The untethered casino floor moving toward reality

Ali Saffari spins the wheels on the slot machine in front of him, taps a touch screen on the top of the display and prints out an airline boarding pass.

A couple of taps later, and the founder and chief executive officer of Reno’s Leap Forward Gaming is printing a lottery ticket - with the price deducted from the cash-out amount he’s accumulated while playing the slot.

Building on Leap Forward’s previous success in creating a wireless casino floor, the company is rolling out new technologies in an ever-larger way during 2014, opening the way for casino operators to quickly modify game play and opening the door for a multitude of applications for players on every machine to transform the gaming experience.

At the bare minimum, the introduction of wireless technology onto slot floors already has made life substantially easier for casino employees.

Bally Technologies, for instance, allows casino staffs to manage slots floors from their own mobile devices.

Staff can be immediately dispatched to deal with a machine problem — no more cruising the floor, looking for “help” lights — and managers can see machine-by-machine activity across the floor and spot hot players.

“It improves customer service and at the same time it reduces labor,” says Tom Doyle, vice president of product development with Bally Technologies in Reno. “We’re trying to do more and more to increase the player experience.”

Leap Forward Gaming expects to see installation of its technology on about 10,000 gaming machines in North America this year.

Gaming operators, who otherwise face large costs to replace traditional slot-machine boxes, instead will remove that need when installing Leap Forward Gaming’s interface into existing machines on the floor.

Last year, Leap Forward’s multimedia Patron Display Interface — that’s a trademarked name — was named the industry’s top new technology for slot floors by Casino Enterprise Management magazine.

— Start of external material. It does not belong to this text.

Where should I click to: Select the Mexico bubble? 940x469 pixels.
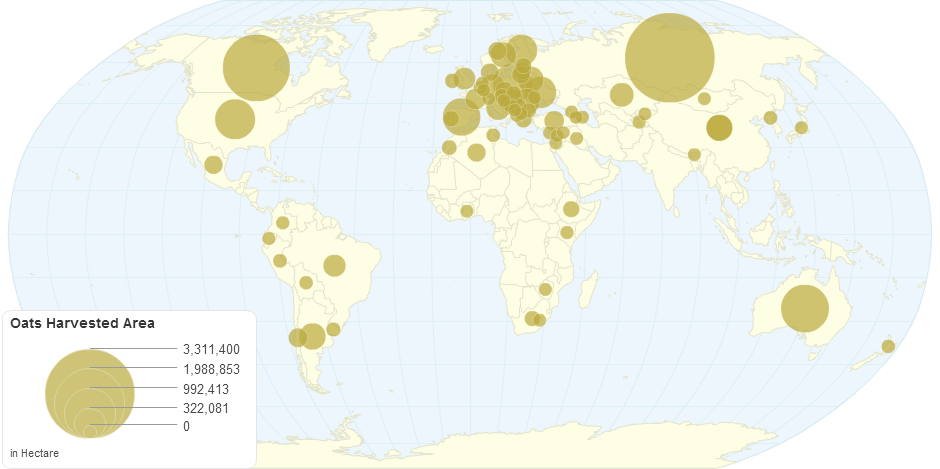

The cornerstone of the technology, Saffari says, is its patented “picture within a picture” system that can be used on all makes of existing machines to deliver games, couponing, bonusing, tournaments and marketing to players on both gaming machines and tables in real-time.

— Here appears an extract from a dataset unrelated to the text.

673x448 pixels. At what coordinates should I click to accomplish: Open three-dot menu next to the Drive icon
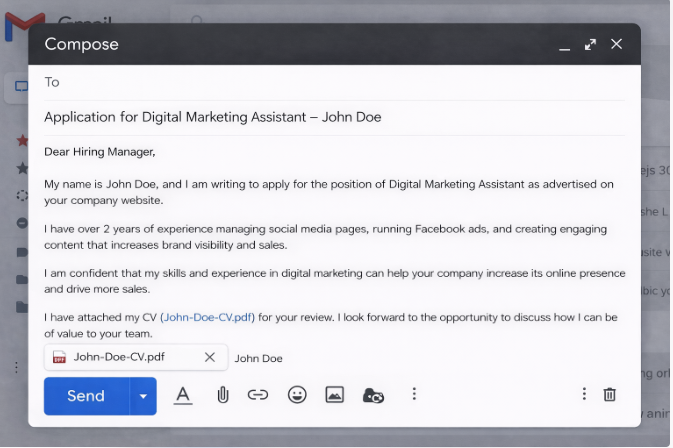click(413, 395)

The foundation of the technology, he says, is its flexibility and functionality which allows content to be changed at a rapid pace. The open technology allows casino operators and third-party developers to develop custom applications.

But technology challenges are nothing new to Saffari, who worked more than two decades at International Game Technology before he launched Leap Forward Gaming in 2009. At IGT, he played leadership roles in the development of the company’s first wide-area progressive games such as MegaBucks, as well as the ticket-in, ticket-out technology that replaced buckets of coins.

The big sales push by Leap Forward Gaming this year follows successful tests at four properties, including Atlantis in Reno and the Wynn in Las Vegas, as well as installations in Macau.

The company employs about 30 people at its headquarters in South Meadows, all with substantial gaming experience.

“We have big ideas, but we’re not a big company,” explains Saffari.

Gaming properties that have tested the company’s wireless infrastructure are enthusiastic, but other casino operators are cautious. While the expense of adding wireless features to an existing machine are less than the cost of buying an entirely new box, it still represents an expense for casino operators who are still recovering from the recession.

Carlton Geer, president and chief executive of JA Nugget, says his executive team would want to take a long and careful look at protection of gaming data as it moves wirelessly around a casino.

But the elimination of cabling under a casino floor would allow quick relocation of a slot machine, Geer notes.

Given that a move of even a few feet one way or the other can affect the amount of play that a machine receives, easy relocation has been a dream of slots managers for years.

But relocation in a cabled casino floor is a major headache.

“It requires somebody with a strong back,” says Mike Jones, director of casino operations at Sands Regency Hotel & Casino. Taking a machine out of service while it’s moved adds to the cost, and then there’s the need to further disrupt things as cable is installed or moved.

The ability to quickly change out games is likely to provide yet another major selling point for wireless casino floors, Geer says.

But some gaming executives remain cautious. Tim Morton, director of casino marketing at the Sands, worries that some players might feel that marketing messages might be viewed by intrusive by some players. He worries, too, that some players might become so engrossed with all the other video activity on the screen in front of them that they play less — or not at all.

Still, Morton says that young, media-savvy players often are eager to embrace multi-feature gaming and expect it as part of their casino experience.